| Supplied data |
◆ ◆ ◆
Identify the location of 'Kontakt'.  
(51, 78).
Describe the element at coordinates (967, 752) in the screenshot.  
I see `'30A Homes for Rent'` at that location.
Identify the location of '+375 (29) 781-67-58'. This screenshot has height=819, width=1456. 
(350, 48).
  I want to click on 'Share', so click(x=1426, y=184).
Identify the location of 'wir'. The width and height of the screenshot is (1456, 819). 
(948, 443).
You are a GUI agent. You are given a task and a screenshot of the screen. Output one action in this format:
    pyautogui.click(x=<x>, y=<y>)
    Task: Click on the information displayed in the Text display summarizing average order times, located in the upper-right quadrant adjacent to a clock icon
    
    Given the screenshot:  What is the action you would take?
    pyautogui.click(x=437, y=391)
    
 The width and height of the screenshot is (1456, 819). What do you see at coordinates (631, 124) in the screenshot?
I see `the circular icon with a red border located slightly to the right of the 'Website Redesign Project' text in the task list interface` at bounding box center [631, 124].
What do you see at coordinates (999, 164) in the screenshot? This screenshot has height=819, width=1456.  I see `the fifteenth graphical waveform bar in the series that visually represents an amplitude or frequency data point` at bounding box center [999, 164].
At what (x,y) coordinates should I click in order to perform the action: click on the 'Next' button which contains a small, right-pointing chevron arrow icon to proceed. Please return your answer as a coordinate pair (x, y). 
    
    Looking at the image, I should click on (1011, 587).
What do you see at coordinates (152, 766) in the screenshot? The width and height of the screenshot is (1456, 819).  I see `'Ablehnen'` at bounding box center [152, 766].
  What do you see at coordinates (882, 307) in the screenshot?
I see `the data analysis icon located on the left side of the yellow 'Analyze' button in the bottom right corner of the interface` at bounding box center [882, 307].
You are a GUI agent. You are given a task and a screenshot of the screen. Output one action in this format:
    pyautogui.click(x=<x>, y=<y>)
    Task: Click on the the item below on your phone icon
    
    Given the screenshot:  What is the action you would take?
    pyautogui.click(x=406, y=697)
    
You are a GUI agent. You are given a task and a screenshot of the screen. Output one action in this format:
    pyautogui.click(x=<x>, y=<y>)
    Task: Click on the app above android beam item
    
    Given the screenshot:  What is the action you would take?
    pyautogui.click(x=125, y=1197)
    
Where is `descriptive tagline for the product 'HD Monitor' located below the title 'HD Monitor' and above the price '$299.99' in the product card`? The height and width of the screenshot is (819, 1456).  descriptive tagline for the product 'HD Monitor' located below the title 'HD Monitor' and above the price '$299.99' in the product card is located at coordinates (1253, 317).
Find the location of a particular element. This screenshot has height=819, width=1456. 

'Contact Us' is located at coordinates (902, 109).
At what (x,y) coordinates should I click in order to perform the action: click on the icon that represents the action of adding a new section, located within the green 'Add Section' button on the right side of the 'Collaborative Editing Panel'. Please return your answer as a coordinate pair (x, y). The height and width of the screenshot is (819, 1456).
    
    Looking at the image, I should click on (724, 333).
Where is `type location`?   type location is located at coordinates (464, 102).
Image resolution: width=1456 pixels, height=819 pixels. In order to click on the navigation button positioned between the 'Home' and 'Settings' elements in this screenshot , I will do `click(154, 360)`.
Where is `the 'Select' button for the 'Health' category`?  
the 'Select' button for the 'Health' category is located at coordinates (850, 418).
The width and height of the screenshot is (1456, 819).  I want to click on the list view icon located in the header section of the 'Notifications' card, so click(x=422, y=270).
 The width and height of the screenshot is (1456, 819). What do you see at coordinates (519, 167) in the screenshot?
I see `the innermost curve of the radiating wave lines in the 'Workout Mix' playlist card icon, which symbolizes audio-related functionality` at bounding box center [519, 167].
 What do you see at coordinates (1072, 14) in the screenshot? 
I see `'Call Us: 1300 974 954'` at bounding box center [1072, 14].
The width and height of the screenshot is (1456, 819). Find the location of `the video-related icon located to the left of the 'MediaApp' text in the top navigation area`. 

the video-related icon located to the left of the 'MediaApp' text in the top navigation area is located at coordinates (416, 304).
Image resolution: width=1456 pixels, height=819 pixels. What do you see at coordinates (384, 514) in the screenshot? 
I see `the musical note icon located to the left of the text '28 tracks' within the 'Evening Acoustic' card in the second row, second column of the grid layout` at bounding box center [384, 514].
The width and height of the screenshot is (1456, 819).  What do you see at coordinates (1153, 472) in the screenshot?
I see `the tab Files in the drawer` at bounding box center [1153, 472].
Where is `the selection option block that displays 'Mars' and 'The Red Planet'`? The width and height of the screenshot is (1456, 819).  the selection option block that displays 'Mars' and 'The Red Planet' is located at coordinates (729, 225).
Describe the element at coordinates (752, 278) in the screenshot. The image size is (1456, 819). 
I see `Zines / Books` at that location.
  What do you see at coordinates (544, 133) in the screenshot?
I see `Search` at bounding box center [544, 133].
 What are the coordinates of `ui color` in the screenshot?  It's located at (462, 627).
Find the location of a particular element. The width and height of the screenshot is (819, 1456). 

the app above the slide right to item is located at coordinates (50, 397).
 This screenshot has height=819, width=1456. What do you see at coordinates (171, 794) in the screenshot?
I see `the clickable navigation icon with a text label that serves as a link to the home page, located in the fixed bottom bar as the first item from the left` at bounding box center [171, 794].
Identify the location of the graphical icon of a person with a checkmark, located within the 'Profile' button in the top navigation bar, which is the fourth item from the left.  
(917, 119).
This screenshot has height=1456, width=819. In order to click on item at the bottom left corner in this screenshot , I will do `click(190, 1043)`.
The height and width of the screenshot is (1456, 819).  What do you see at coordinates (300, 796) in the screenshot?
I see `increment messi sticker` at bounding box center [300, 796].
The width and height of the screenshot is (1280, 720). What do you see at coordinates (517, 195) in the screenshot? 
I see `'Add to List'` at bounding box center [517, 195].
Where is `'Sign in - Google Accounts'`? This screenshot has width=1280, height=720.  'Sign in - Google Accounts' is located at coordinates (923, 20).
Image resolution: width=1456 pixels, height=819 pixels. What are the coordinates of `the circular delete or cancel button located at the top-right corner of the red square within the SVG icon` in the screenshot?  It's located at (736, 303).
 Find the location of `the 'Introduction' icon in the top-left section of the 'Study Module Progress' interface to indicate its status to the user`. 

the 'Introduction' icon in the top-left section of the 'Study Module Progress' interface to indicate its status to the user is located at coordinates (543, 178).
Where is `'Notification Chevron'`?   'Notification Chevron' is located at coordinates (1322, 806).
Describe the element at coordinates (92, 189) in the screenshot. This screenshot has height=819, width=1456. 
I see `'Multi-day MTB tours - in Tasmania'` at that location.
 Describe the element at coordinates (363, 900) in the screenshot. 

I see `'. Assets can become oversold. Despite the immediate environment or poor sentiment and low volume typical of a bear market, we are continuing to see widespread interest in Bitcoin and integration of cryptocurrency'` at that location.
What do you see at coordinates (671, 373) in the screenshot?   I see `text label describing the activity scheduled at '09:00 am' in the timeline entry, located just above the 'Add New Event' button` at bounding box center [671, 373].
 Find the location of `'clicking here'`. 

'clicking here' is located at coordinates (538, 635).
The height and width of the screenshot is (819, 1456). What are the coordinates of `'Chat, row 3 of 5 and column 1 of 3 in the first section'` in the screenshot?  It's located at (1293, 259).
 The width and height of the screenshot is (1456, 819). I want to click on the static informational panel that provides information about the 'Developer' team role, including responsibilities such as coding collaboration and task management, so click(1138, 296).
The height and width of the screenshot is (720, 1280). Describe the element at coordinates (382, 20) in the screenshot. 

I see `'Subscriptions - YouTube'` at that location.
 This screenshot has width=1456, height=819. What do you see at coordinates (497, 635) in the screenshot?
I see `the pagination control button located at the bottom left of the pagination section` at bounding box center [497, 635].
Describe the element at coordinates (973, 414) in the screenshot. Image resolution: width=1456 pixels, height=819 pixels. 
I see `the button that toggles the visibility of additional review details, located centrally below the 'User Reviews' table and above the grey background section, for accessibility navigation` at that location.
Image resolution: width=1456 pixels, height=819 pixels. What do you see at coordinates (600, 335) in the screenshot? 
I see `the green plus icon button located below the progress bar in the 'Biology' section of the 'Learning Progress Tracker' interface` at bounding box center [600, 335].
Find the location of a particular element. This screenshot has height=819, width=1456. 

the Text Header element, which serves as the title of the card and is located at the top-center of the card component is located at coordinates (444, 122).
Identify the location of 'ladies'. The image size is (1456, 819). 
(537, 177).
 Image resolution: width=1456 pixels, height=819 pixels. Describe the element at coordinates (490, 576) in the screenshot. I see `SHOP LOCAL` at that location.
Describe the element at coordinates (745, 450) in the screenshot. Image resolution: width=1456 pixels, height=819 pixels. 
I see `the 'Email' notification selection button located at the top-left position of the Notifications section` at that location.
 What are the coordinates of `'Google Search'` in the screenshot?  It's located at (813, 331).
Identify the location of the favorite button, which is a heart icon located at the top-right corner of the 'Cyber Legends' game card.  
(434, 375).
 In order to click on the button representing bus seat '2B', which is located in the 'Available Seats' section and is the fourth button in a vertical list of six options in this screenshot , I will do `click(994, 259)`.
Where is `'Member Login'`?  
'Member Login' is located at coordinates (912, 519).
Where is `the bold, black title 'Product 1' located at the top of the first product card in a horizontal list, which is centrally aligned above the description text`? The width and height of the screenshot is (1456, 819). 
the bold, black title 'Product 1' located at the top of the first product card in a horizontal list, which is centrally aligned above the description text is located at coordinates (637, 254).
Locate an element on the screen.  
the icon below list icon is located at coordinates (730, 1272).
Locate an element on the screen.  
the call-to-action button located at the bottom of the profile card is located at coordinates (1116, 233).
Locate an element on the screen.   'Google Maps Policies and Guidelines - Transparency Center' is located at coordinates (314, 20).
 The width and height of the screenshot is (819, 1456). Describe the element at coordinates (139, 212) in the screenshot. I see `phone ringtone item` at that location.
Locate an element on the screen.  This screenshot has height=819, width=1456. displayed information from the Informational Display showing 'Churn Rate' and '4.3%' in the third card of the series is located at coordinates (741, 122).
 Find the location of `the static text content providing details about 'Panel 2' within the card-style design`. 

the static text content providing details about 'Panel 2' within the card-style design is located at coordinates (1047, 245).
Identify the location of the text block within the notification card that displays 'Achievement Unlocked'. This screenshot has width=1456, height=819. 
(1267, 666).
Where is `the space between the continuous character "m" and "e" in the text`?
◆ ◆ ◆
| Task instructions |
Reproduce verbatim everything in the listing above, from the line containing "coordinates (923, 20)." down to the line containing "MTB tours - in", including both of those lines.

| Solved exercise |
Where is `'Sign in - Google Accounts'`? This screenshot has width=1280, height=720.  'Sign in - Google Accounts' is located at coordinates (923, 20).
Image resolution: width=1456 pixels, height=819 pixels. What are the coordinates of `the circular delete or cancel button located at the top-right corner of the red square within the SVG icon` in the screenshot?  It's located at (736, 303).
 Find the location of `the 'Introduction' icon in the top-left section of the 'Study Module Progress' interface to indicate its status to the user`. 

the 'Introduction' icon in the top-left section of the 'Study Module Progress' interface to indicate its status to the user is located at coordinates (543, 178).
Where is `'Notification Chevron'`?   'Notification Chevron' is located at coordinates (1322, 806).
Describe the element at coordinates (92, 189) in the screenshot. This screenshot has height=819, width=1456. 
I see `'Multi-day MTB tours - in Tasmania'` at that location.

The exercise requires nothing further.